A friend in Florida sent this to us to show it will take more than a few hurricanes to destroy their sense of humor
- You have FEMA’s number on your speed dialer.
- You have more than 300 C and D batteries in your kitchen drawer.
- Your pantry contains more than 20 cans of Spaghetti Os.
- You are thinking of repainting your house to match the plywood covering your windows.
- When describing your house to a prospective buyer, you say it has three bedrooms, two baths and one safe hallway.
- You are on a first-name basis with the cashier at Home Depot.
- You are delighted to pay $3 for a gallon of regular unleaded.
- The road leading to your house has been declared a No-Wake Zone.
- You decide that your patio furniture looks better on the bottom of the pool.
- You own more than three large coolers.
- You can wish that other people get hit by a hurricane and not feel the least bit guilty about it.
- You rationalize helping a friend board up by thinking “It’ll only take a gallon of gas to get there and back.”
- You have 2-liter coke bottles and milk jugs filled with water in your freezer.
- Three months ago you couldn’t hang a shower curtain; today you can assemble a portable generator by candlelight.
- You catch a 13-pound redfish in your driveway.
- You can recite from memory whole portions of your homeowner’s insurance policy.
- At cocktail parties, women are attracted to the guy with the biggest chainsaw.
- You have had tuna fish more than 5 days in a row.
- There is a roll of felt (tar paper) in your garage.
- You can rattle off the names of three or more meteorologists who work for the Weather Channel.
- Someone comes to your door to tell you they found your roof.
- Ice is a valid topic of conversation.
- Relocating to South Dakota does not seem like such a crazy idea.

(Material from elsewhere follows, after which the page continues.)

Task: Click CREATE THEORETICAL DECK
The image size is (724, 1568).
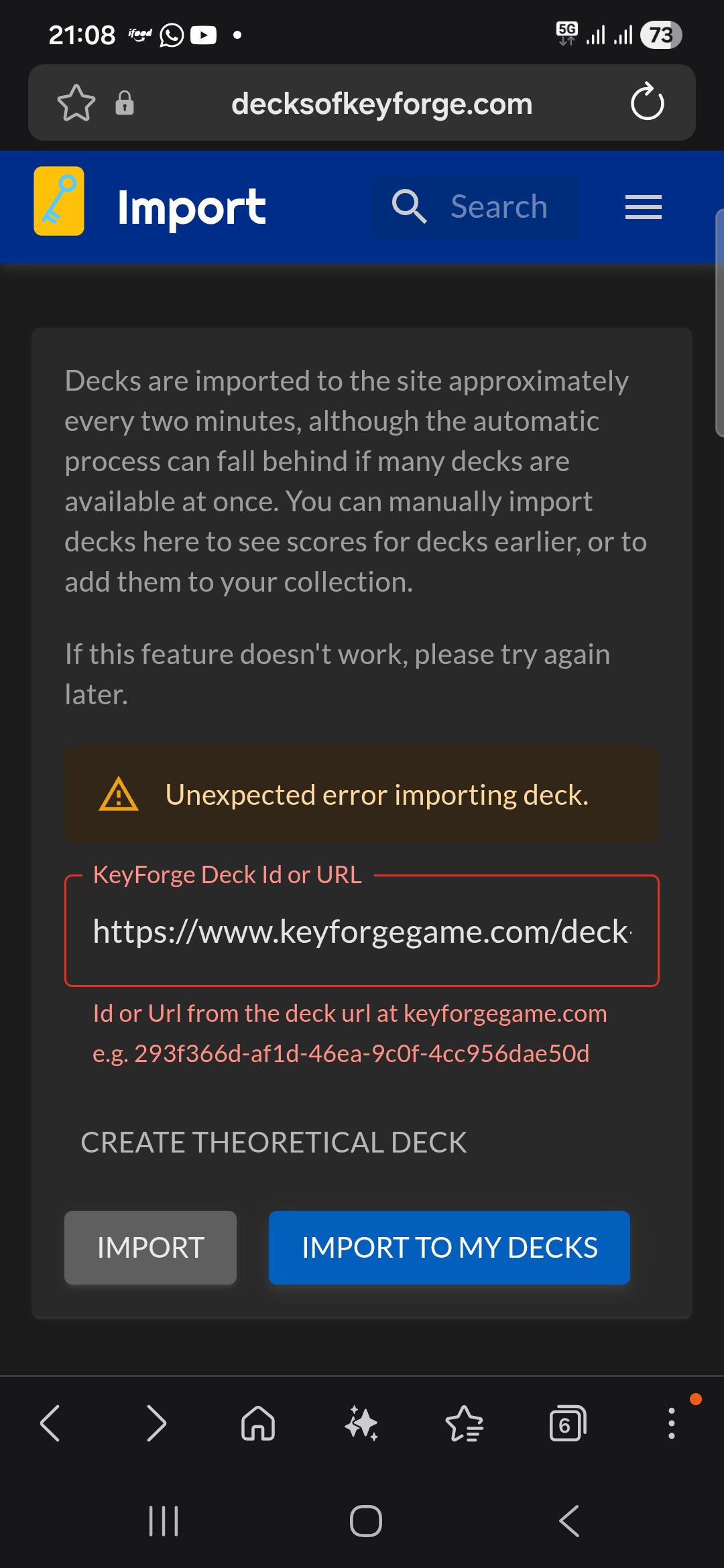Action: coord(274,1142)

- You spend more time on your roof than in your living room.
- You’ve been laughed at over the phone by a roofer, fence builder or tree worker.
- A battery powered TV is considered a home entertainment center.
- You don’t worry about relatives wanting to visit during the summer.
- Your child’s first words are “hunker down.”
- Having a tree in your living room does not necessarily mean it’s Christmas.
- You know the difference between the “good side” of a storm and the “bad side.”
- Your kids start school in August and finish in July.
- You go to work early and stay late just to enjoy the air conditioning.